JPMorgan issued an assessment on June 29 stating that institutional investors show very little appetite for perpetual futures, the single most-traded product in crypto derivatives. The bank's understanding is based on conversations with clients and market participants, along with checks across its own trading desks. JPMorgan characterized perpetual futures as speculative leverage plays rather than credible substitutes for traditional derivatives, citing structural features that limit institutional uptake despite the product's dominance in retail crypto trading activity.
In a note on June 29, JPMorgan said that there seems to be very little institutional appetite for the contracts. The understanding is based on conversations with clients and market participants, along with checks across its own trading desks. The bank characterized perpetual futures as speculative leverage plays rather than credible substitutes for traditional derivatives.
Perpetual futures, or perps, account for a big chunk of crypto derivatives activity, making them a major engine of price discovery and liquidity. They let traders hold leveraged long or short positions with no expiration date, relying on a funding-rate mechanism to keep prices aligned with the spot price.
Yet JPMorgan said its desks see negligible institutional demand. The bulk of the flow, the bank argued, comes from traders chasing leveraged directional exposure, not producers, consumers, or other players hedging genuine underlying risk. In its view, perps deliver few incremental benefits over legacy derivatives for institutional users.

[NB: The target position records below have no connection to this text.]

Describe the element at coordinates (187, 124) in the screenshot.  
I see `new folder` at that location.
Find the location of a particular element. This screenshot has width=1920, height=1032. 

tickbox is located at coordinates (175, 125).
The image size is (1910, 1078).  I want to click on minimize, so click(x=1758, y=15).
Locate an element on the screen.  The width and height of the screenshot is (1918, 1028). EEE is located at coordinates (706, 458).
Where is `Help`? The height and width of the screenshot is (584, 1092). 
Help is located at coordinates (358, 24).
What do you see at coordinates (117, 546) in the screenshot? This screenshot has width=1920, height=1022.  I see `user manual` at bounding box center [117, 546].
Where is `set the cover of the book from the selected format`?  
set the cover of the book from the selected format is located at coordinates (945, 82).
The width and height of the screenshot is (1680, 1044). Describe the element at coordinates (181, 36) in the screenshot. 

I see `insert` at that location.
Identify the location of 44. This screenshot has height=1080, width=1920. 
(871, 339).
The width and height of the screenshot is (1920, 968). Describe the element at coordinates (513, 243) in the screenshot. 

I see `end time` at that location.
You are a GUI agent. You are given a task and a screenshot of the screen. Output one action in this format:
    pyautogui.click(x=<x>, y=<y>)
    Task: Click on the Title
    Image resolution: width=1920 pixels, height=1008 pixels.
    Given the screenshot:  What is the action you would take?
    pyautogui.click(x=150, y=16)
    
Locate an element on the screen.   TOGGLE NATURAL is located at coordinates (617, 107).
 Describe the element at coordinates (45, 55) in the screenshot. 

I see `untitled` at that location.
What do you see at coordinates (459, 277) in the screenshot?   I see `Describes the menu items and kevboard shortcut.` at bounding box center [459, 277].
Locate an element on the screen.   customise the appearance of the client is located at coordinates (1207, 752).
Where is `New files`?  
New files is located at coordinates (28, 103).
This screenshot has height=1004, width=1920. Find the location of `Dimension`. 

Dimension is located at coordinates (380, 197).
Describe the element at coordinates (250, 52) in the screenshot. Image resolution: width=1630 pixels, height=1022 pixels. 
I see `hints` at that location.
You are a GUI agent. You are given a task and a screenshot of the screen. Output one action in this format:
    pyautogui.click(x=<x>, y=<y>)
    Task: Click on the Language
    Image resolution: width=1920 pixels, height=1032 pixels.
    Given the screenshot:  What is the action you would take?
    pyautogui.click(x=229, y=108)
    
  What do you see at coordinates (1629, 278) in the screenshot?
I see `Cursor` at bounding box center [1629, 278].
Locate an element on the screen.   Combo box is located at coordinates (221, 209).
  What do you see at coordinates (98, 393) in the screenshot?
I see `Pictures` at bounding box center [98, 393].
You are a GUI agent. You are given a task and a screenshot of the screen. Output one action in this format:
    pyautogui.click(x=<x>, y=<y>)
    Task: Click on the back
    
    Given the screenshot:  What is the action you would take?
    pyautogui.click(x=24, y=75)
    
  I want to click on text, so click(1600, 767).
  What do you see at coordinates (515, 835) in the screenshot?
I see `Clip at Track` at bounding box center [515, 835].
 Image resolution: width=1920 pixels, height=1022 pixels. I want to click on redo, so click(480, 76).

JPMorgan flagged several features that blunt institutional uptake. This includes unbounded basis risk, the absence of a forward term structure, and, in many cases, no physical delivery. Those traits make perps poorly suited to commercial hedgers and benchmarked asset managers, who need contracts tied closely to regulated indexes and forward pricing curves.
On-chain versions lack the clearing protections institutions expect in the United States, while off-chain products trim roll risk but retain other structural shortcomings.
Concentration is a further concern. Citing public Hyperliquid data, the bank noted that about half of perpetuals volume is funded by just 12 wallets, raising doubts about market depth and the product's capacity to scale into broad institutional use.
However, the bank wasn't entirely dismissive. Continuous 24/7 access, flexible holding periods, embedded leverage, and the elimination of futures-roll costs make perps well-matched to retail traders and momentum-driven strategies. Those advantages should sustain retail demand even if larger players stay on the sidelines.
What did JPMorgan say about perpetual futures on June 29?
JPMorgan issued a note on June 29 stating that institutional investors show very little appetite for perpetual futures. The bank's assessment is based on conversations with clients and market participants, along with checks across its own trading desks. JPMorgan characterized perpetual futures as speculative leverage plays rather than credible substitutes for traditional derivatives.
Why do institutions avoid perpetual futures according to JPMorgan?
JPMorgan flagged several structural features that blunt institutional uptake: unbounded basis risk, the absence of a forward term structure, and in many cases no physical delivery. The bank also cited market concentration — Hyperliquid data shows about half of perpetuals volume is funded by just 12 wallets — raising doubts about market depth and scalability for institutional use.